> **PROBLEM DETAILS**
Reproduce every line of the listing below verbatim, omitting the pictures.

> **PROVIDED RECORDS**
□ □ □ □ □

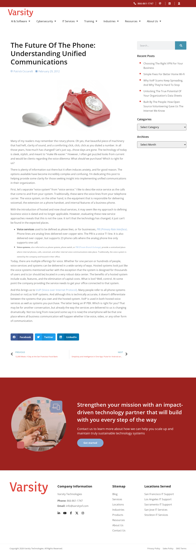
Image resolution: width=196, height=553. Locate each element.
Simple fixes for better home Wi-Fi (164, 74)
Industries (111, 21)
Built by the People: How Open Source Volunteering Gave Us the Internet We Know (163, 106)
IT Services (70, 21)
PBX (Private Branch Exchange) (88, 247)
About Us (154, 21)
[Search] (180, 45)
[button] (22, 337)
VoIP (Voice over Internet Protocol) (56, 290)
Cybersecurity (46, 21)
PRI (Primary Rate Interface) (112, 229)
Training (90, 21)
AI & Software (20, 21)
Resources (133, 21)
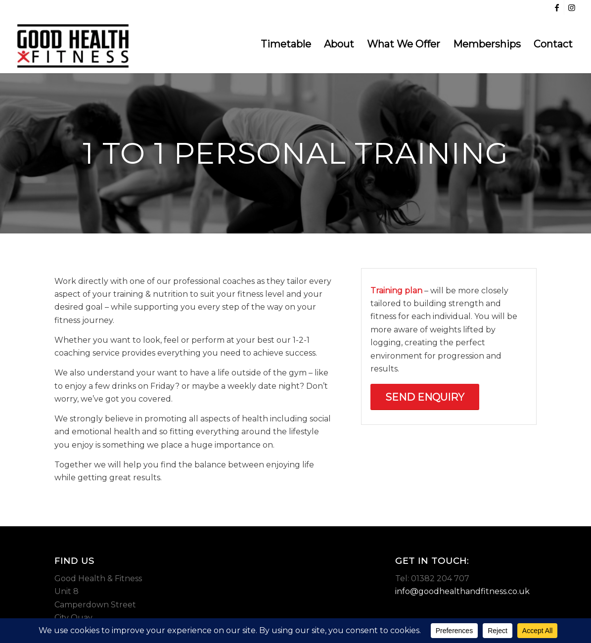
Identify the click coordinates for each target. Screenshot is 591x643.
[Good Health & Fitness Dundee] (73, 44)
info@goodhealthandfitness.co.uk (462, 591)
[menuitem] (286, 44)
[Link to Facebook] (556, 7)
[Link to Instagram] (571, 7)
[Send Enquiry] (424, 397)
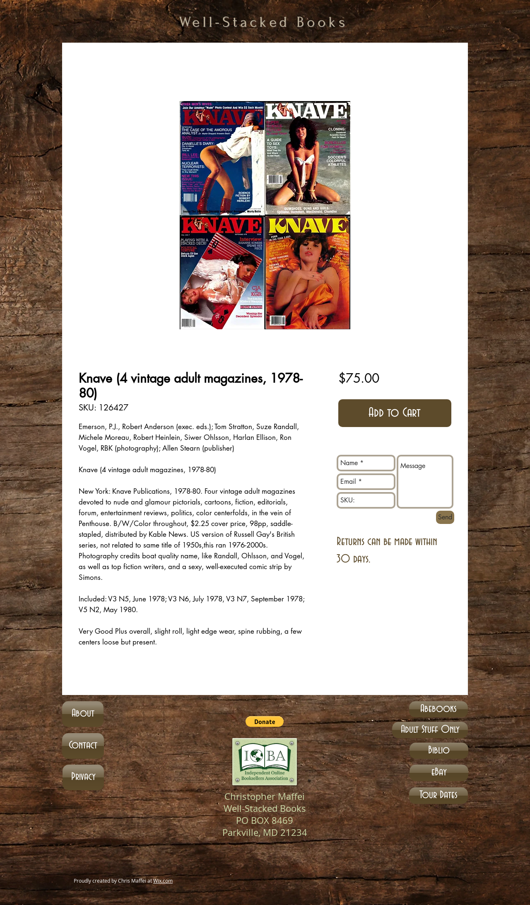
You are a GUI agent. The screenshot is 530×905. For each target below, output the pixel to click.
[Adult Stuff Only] (430, 730)
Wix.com (163, 880)
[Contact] (83, 746)
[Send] (445, 517)
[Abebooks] (438, 709)
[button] (265, 721)
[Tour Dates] (438, 795)
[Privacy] (83, 777)
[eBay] (439, 773)
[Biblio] (439, 751)
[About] (83, 714)
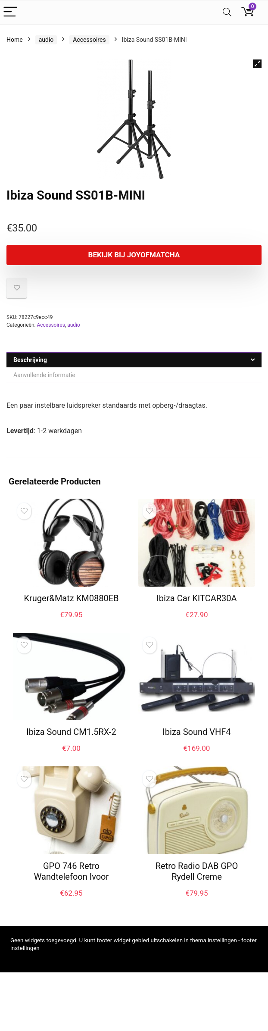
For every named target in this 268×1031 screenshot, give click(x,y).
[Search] (227, 12)
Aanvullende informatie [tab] (44, 375)
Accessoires (89, 39)
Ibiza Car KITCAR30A (196, 598)
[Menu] (10, 12)
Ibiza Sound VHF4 (196, 732)
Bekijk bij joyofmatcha (134, 254)
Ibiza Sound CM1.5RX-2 (71, 732)
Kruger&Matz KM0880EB (71, 598)
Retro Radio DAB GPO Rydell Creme (197, 871)
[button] (257, 63)
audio (46, 39)
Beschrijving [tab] (30, 359)
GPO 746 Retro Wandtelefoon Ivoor (71, 871)
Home (14, 39)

□ □ □ □ □

> **TASK OUTPUT**
Image resolution: width=196, height=553. Locate each element.
Simple fixes for better home Wi-Fi (164, 74)
Industries (111, 21)
Built by the People: How Open Source Volunteering Gave Us the Internet We Know (163, 106)
IT Services (70, 21)
PBX (Private Branch Exchange) (88, 247)
About Us (154, 21)
[Search] (180, 45)
[button] (22, 337)
VoIP (Voice over Internet Protocol) (56, 290)
Cybersecurity (46, 21)
PRI (Primary Rate Interface) (112, 229)
Training (90, 21)
AI & Software (20, 21)
Resources (133, 21)
Identify the click coordinates for each target. Screenshot is 591x643.
[Good Health & Fitness Dundee] (73, 44)
info@goodhealthandfitness.co.uk (462, 591)
[menuitem] (286, 44)
[Link to Facebook] (556, 7)
[Link to Instagram] (571, 7)
[Send Enquiry] (424, 397)
You are a GUI agent. The screenshot is 530×905. For each target below, output the pixel to click.
[Adult Stuff Only] (430, 730)
Wix.com (163, 880)
[Contact] (83, 746)
[Send] (445, 517)
[Abebooks] (438, 709)
[button] (265, 721)
[Tour Dates] (438, 795)
[Privacy] (83, 777)
[eBay] (439, 773)
[Biblio] (439, 751)
[About] (83, 714)
For every named target in this 268×1031 screenshot, give click(x,y).
[Search] (227, 12)
Aanvullende informatie [tab] (44, 375)
Accessoires (89, 39)
Ibiza Car KITCAR30A (196, 598)
[Menu] (10, 12)
Ibiza Sound VHF4 (196, 732)
Bekijk bij joyofmatcha (134, 254)
Ibiza Sound CM1.5RX-2 (71, 732)
Kruger&Matz KM0880EB (71, 598)
Retro Radio DAB GPO Rydell Creme (197, 871)
[button] (257, 63)
audio (46, 39)
Beschrijving [tab] (30, 359)
GPO 746 Retro Wandtelefoon Ivoor (71, 871)
Home (14, 39)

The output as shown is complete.